What is art? No two people are going to have the same definition.  Just as one says that beauty is in the eye of the beholder, the same applies to art. While one person might be confused by an abstract painting, another can easily spot the meaning within. Art might take on different forms and meanings, but the key is always in the perspective of the viewer. In their respective novels, both John Berger and Alice Elizabeth Chase discuss the different ways we look at art and how we come to these different viewpoints.

In her novel Looking at Art, Chase discusses the perspective of early artists. From the very beginning, humans used art based off of sight. Some of the earliest art pieces were maps of landscapes made by the ancient Egyptians. In fact, most art in older times was primarily of landscapes. The Romans did it out of sheer appreciation for the natural beauty of the world around them, whereas the Chinese used the landscape to depict a form of reverence for their gods. Artists began to set up a sort of formula for painting landscapes. Early art became very methodical, until they realized art is so much more than what you see. It is a combination of what you see and how it makes you feel. It became, and still is, a picture of sight that holds the power to evoke emotions and sense memories, which brings the reader to a more modern view of art that Berger discusses.

Just like Chase, Berger claims sight is fundamental to our understanding of the world in his novel Ways of Seeing. We can see and feel things before we can put them into words. He claims though, that we don’t just see things as they are anymore. We look at how everything works together in a larger picture with respect to not only the objects within the picture, but also in respect to ourselves. Berger also claims that images are just are just our way of reconstructing something seen in the past. An artist’s creation is a reflection of how they see that image. When we look at an image or painting, we study every aspect about it before we draw conclusions from it. We look at when it was created, what was going on in the world at the time, who made it, etc. We change our current perspective to fit that of the artist’s. So art is not a representation of the physical world, but a more holistic representation of how we see things.
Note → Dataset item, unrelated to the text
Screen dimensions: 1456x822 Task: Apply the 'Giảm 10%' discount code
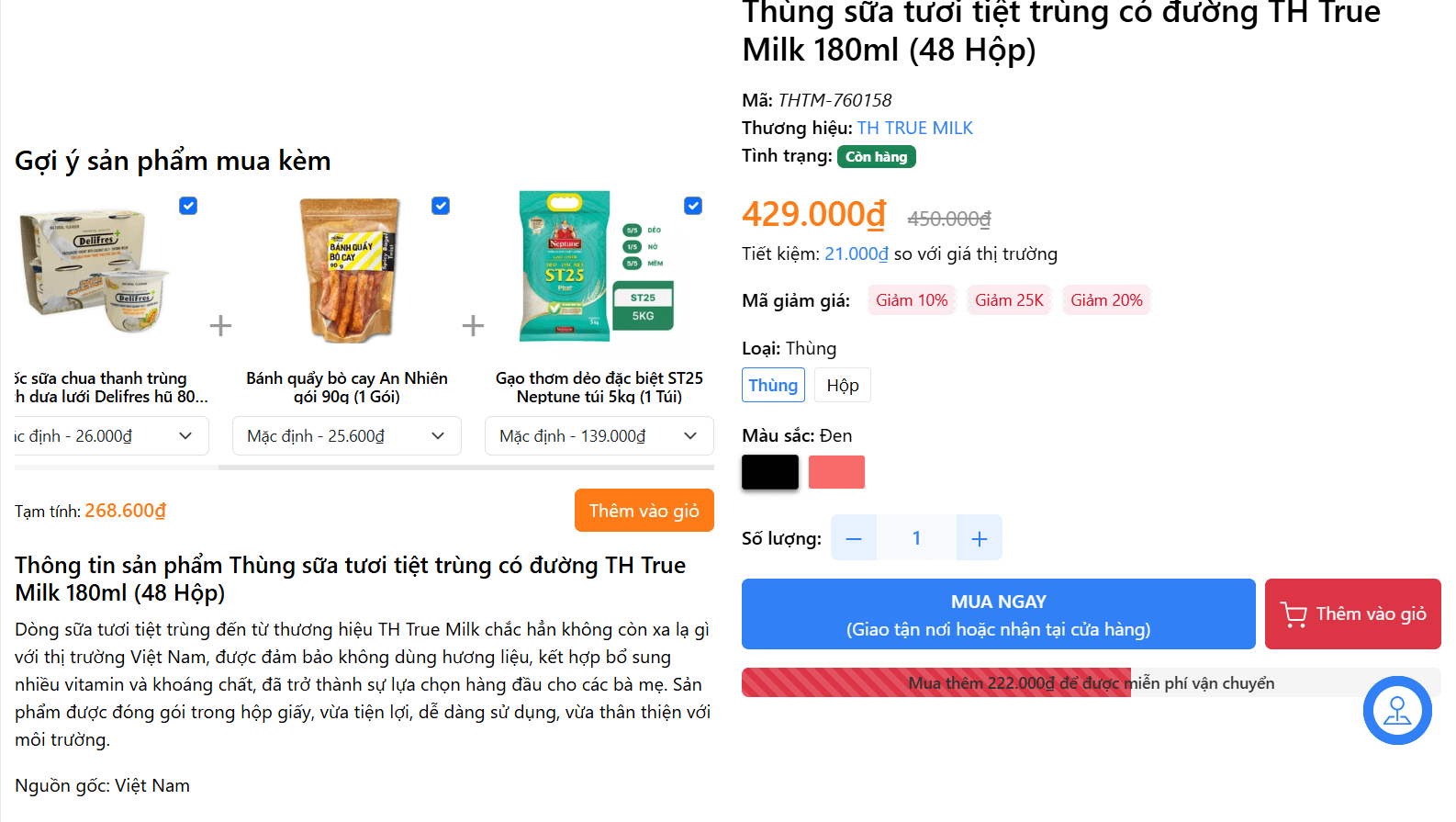click(x=911, y=300)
As perspectives of art shift, so do the techniques used to create it. Chase describes how early art did not account for accuracy in the details. For example, drawings of buildings or of people did not show distance changing within the scene. It was very one dimensional, until artists began to focus on the relationship between the image and the viewer. The Middle Ages brought forth the idea of a vanishing point, which the scholars of the Renaissance expanded upon through the study of architecture. It allows for the viewer to get the impression that the picture moves together towards a central focal point.

Berger focuses less on the techniques used to pull the viewer into the painting and more on how the viewer relates back to what is depicted in the image. He discusses how the detail of the background of the painting correlates to the values of the people of the time. In the Middle Ages, the more objects that surrounded the central figure, the more he or she owned. It was a sign of wealth. He also discussed how women in pictures are objects to the viewer. They pose in the way that will look best to the person looking at the photo. It is more about the signs of detail that speak to the viewer as opposed to Chase’s argument that the viewer is pulled in by the realistic shapes within the image.

There is no set way in which someone should look at art. Art is all about perspective. However the artist sees the world will affect how he or she will choose to represent it. Early artists saw the world just as it was, so that was exactly how they chose to draw it. As they developed a more complex understanding of the world and how we see it, so did their drawings. Art is an area in life that is constantly changing and will continue to grow, but how we choose to see it is a decision we must make on our own.